В глазах Псмита было лишь ласковое сочувствие, пока он слушал нечто вроде рассказа очевидца о землетрясении в Сан-Франциско. Тем не менее про себя он пламенно желал, чтобы его собеседник говорил более живо и занимательно. Однако всему наступает конец. И самые медлительные реки когда-нибудь вольются в океан. Трогательнейшей фразой дворецкий завершил-таки свое повествование.

— «Пепсидин Паркса», — тотчас сказал Псмит. — Сэр?

— Вот что вам требуется. «Пепсидин Паркса». Он вас мигом поставит на ноги.

— Я запишу это название, сэр. О таком целебном средстве я еще не слышал. И если мне будет дозволено, — добавил Бич, устремляя на своего благодетеля тусклый, но полный обожания взгляд, — я хотел бы выразить свою благодарность за вашу доброту.

— Не за что, Бич, не за что… Ах да, Бич, — добавил он, когда дворецкий поплыл к двери. — Я вспомнил, что собирался поговорить с вами еще кое о' чем.

— Да, сэр?

— Я решил поговорить с вами, прежде чем обратиться к леди Констанции. Дело в том, Бич, что мне душно.

— Неужели, сэр? Кажется, я забыл упомянуть среди моих симптомов еще и одышку.
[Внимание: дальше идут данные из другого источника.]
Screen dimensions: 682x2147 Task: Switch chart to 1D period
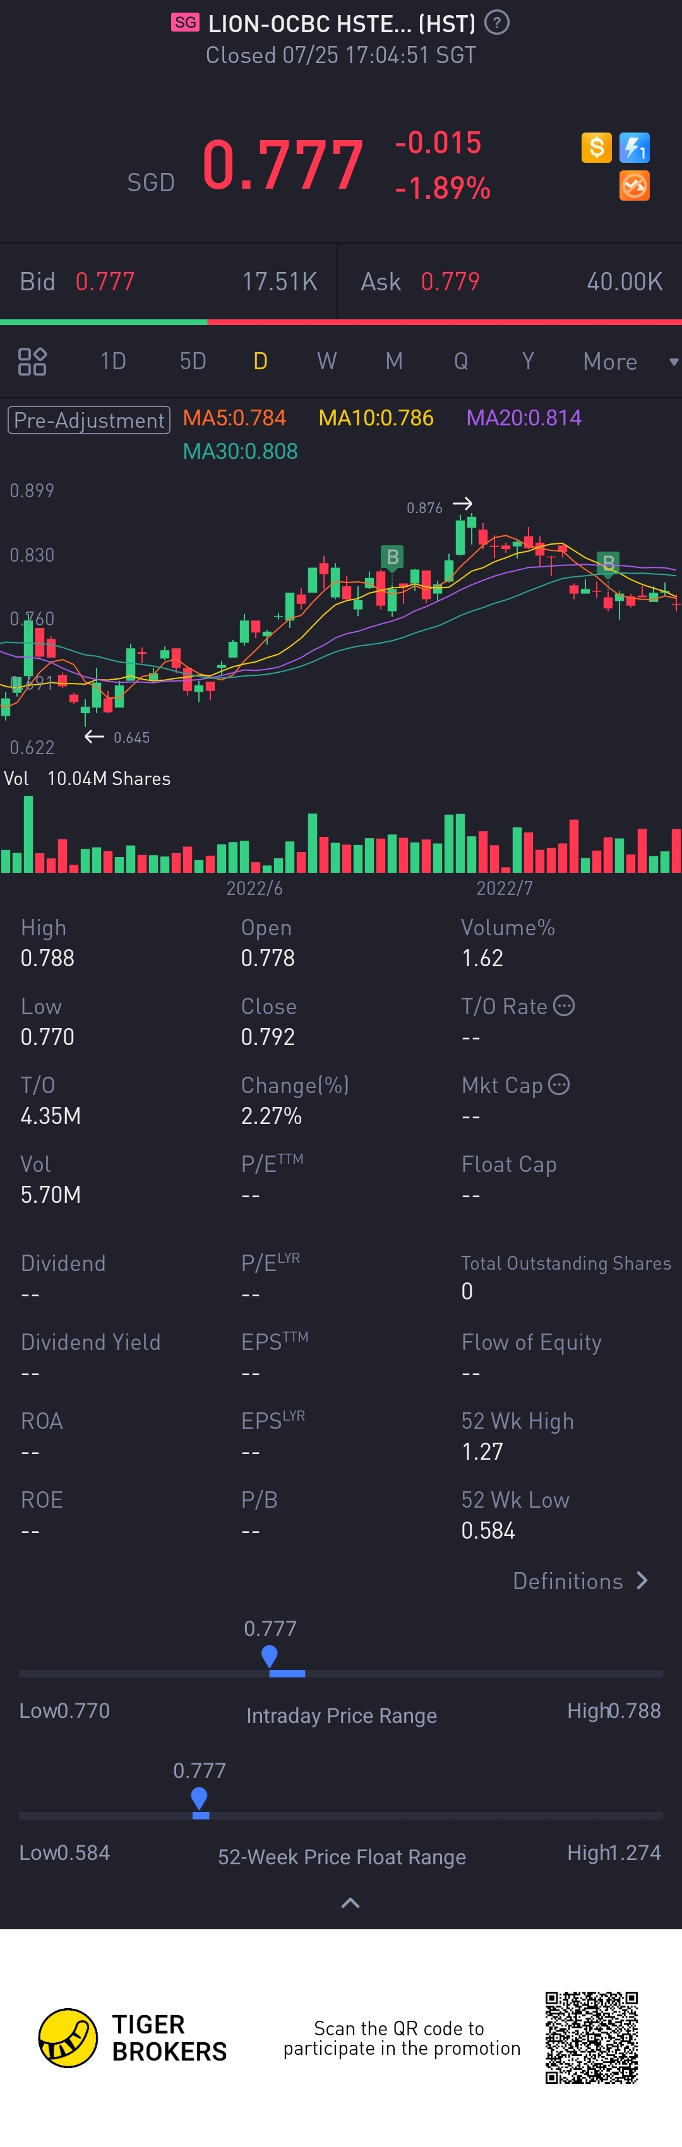tap(113, 362)
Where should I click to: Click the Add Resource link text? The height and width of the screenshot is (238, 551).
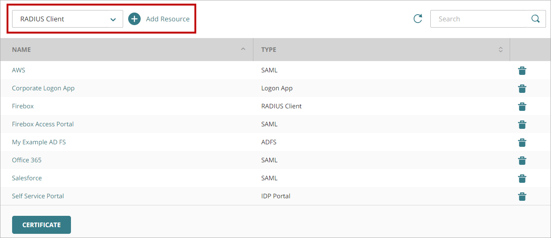click(167, 19)
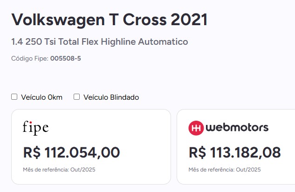
Task: Click the Volkswagen T Cross 2021 heading
Action: [109, 20]
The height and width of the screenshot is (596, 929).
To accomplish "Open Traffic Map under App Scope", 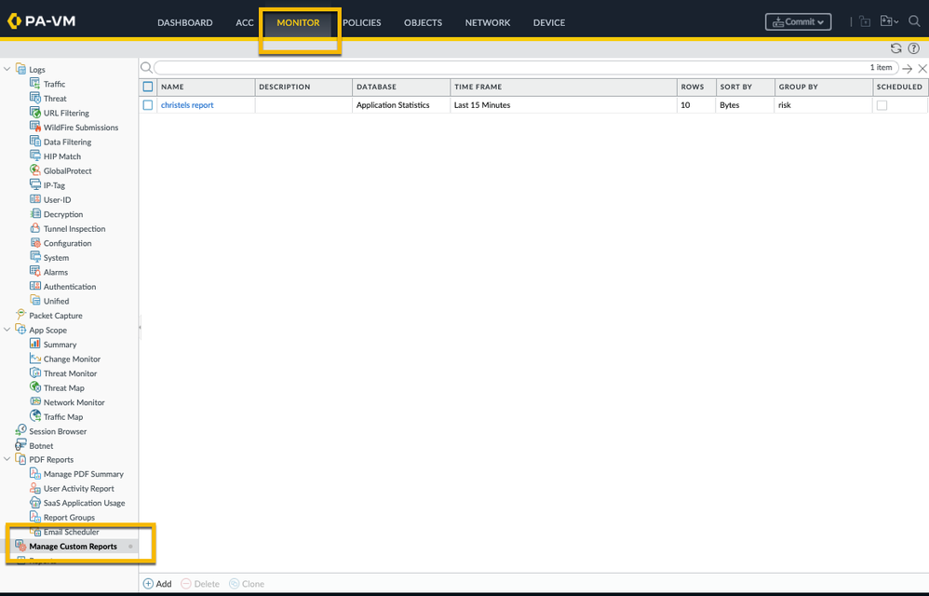I will pos(62,417).
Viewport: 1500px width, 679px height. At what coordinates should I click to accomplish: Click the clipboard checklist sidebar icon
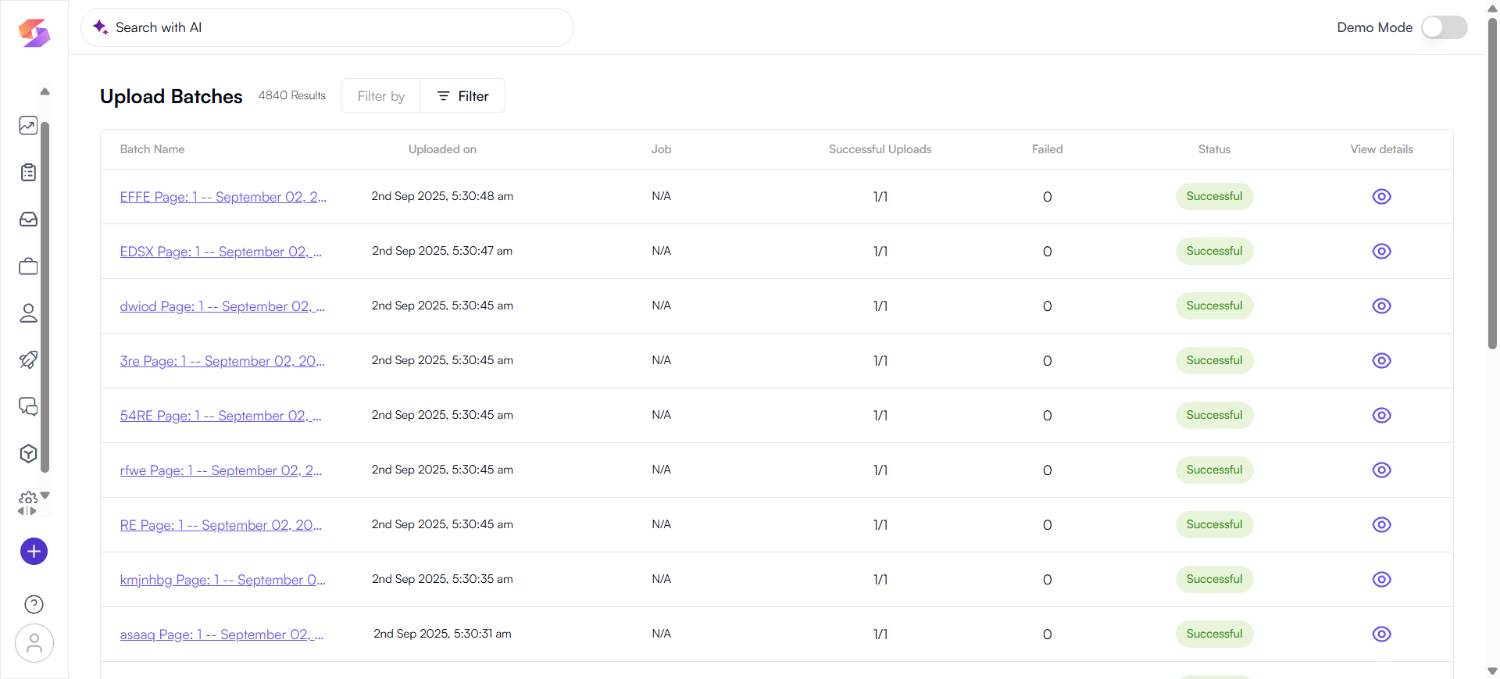point(28,173)
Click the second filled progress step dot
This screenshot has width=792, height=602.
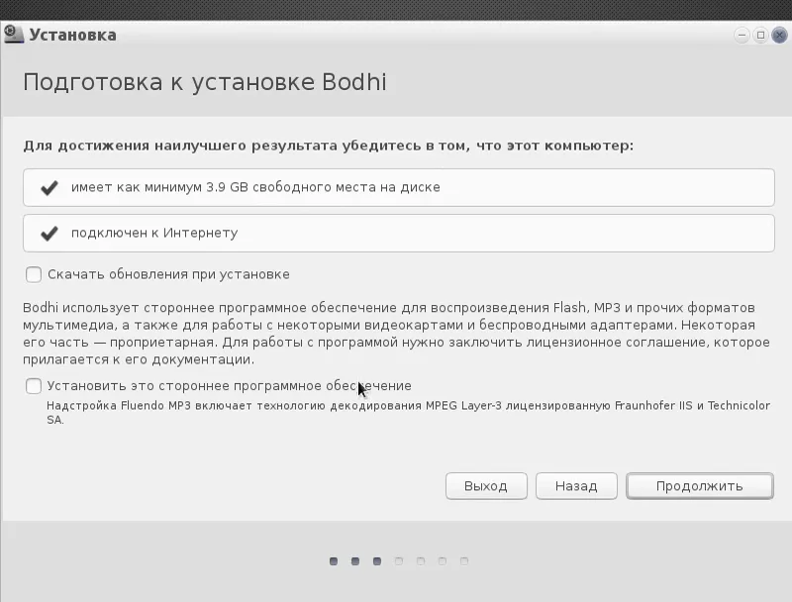pos(355,561)
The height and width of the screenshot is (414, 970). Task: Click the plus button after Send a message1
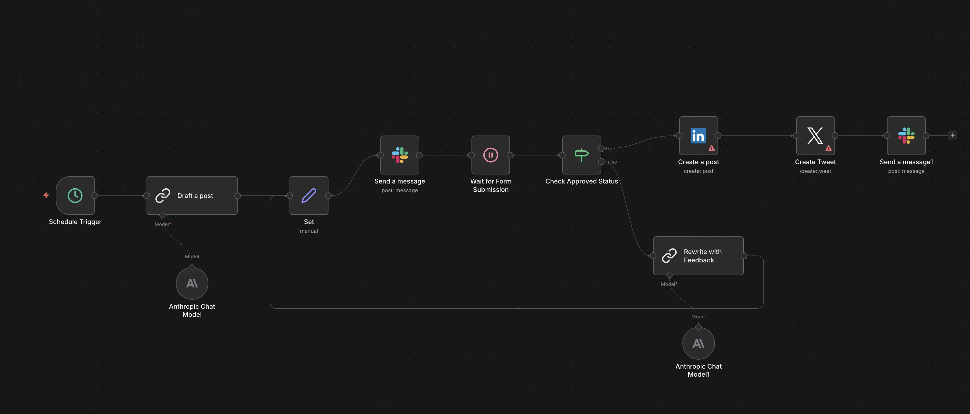click(953, 135)
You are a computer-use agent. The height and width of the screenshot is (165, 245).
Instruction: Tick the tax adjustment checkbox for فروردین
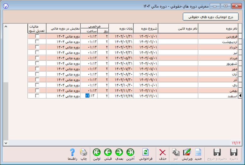click(37, 36)
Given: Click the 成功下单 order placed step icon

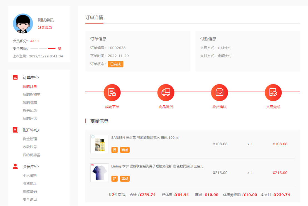Looking at the screenshot, I should pos(112,92).
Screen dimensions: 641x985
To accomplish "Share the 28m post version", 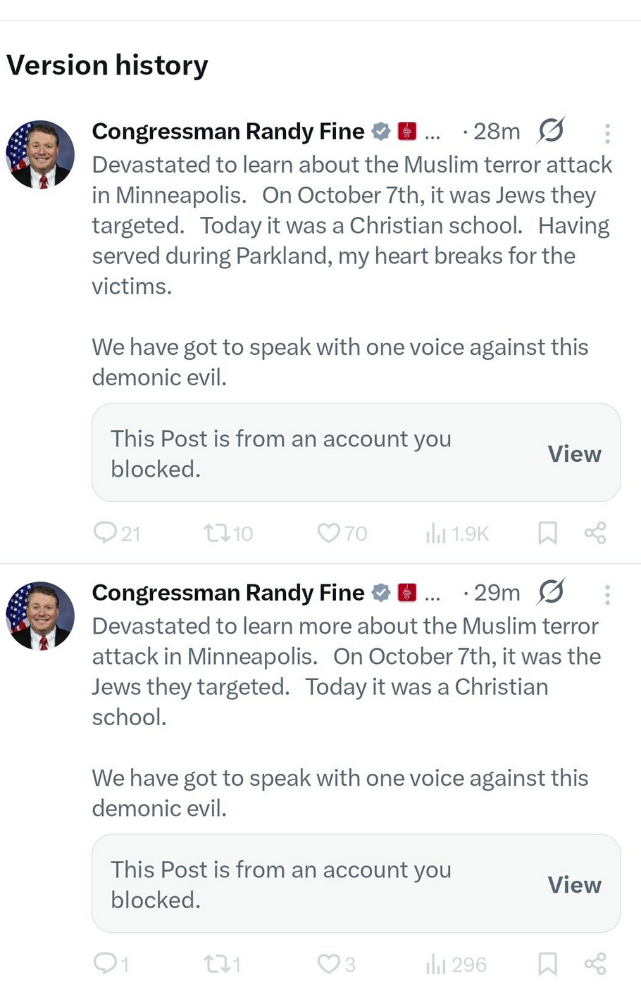I will point(595,532).
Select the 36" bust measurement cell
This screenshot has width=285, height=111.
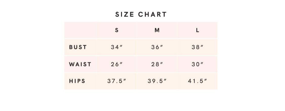pos(157,47)
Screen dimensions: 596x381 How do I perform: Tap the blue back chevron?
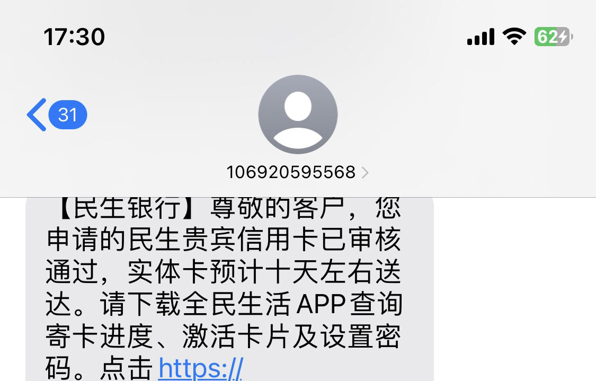click(37, 114)
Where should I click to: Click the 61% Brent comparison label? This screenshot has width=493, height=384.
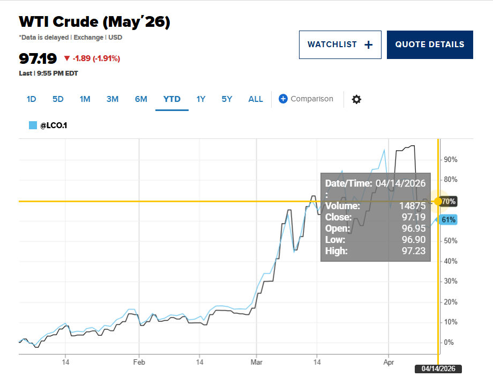(449, 220)
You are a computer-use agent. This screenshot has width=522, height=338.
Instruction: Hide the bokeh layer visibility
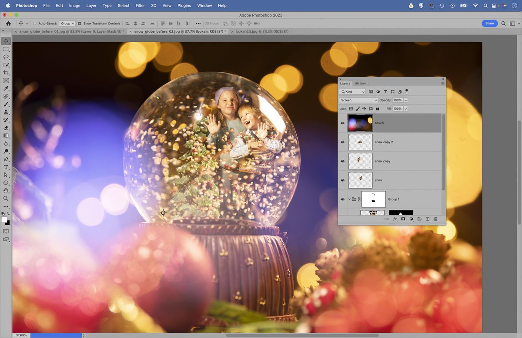pyautogui.click(x=343, y=123)
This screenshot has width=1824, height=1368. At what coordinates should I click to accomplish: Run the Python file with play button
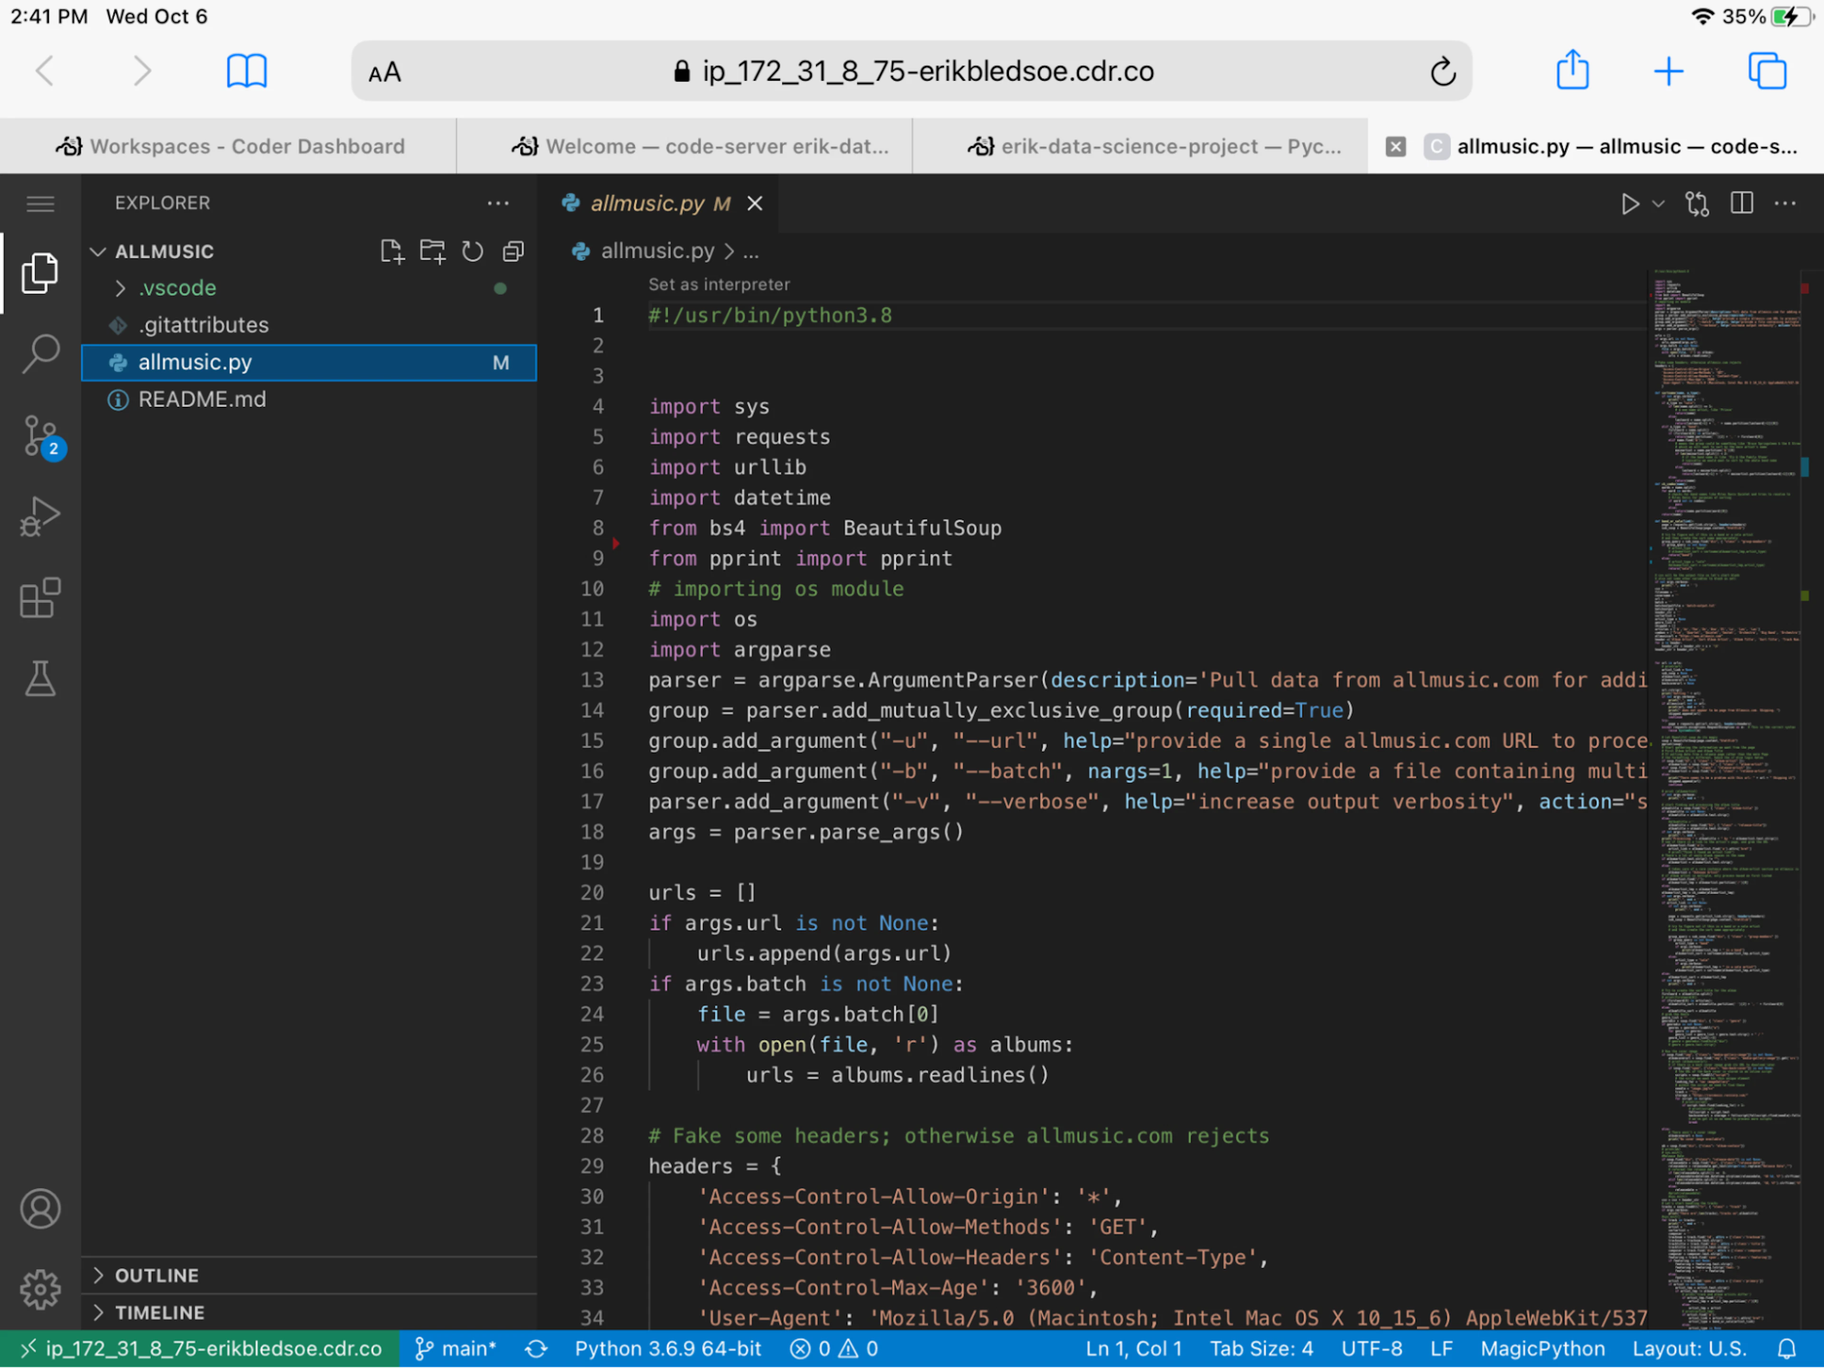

— Очень жаль. Но с вашего разрешения отложим на миг тему вашего внутреннего организма и его недугов. Говоря о том, что мне душно, я подразумевал духовную нехватку воздуха. Вы когда-нибудь писали стихи, Бич?

— Нет, сэр.

— А! Тогда вам не просто постичь мои чувства. Беда моя, Бич, порождается тем, что в Канаде я привык творить в глубочайшем уединении. Вы помните строфы в моих «Песнях пакости», начинающиеся: «Сквозь бледную параболу Восторга»?..

— Боюсь, сэр…

— Они вам не знакомы? Жаль, жаль. Попытайтесь как-нибудь приобщиться к ним. Пальчики оближете. Так вот, строфы эти были написаны в уединенной хижине на берегах Саскачевана в милях и милях от ближайшего человеческого жилья. Я таков, Бич. Мне необходим стимул великих вольных просторов. Когда я нахожусь среди мне подобных, вдохновение чахнет и гибнет. Ну, вы знаете, как бывает, если вокруг люди.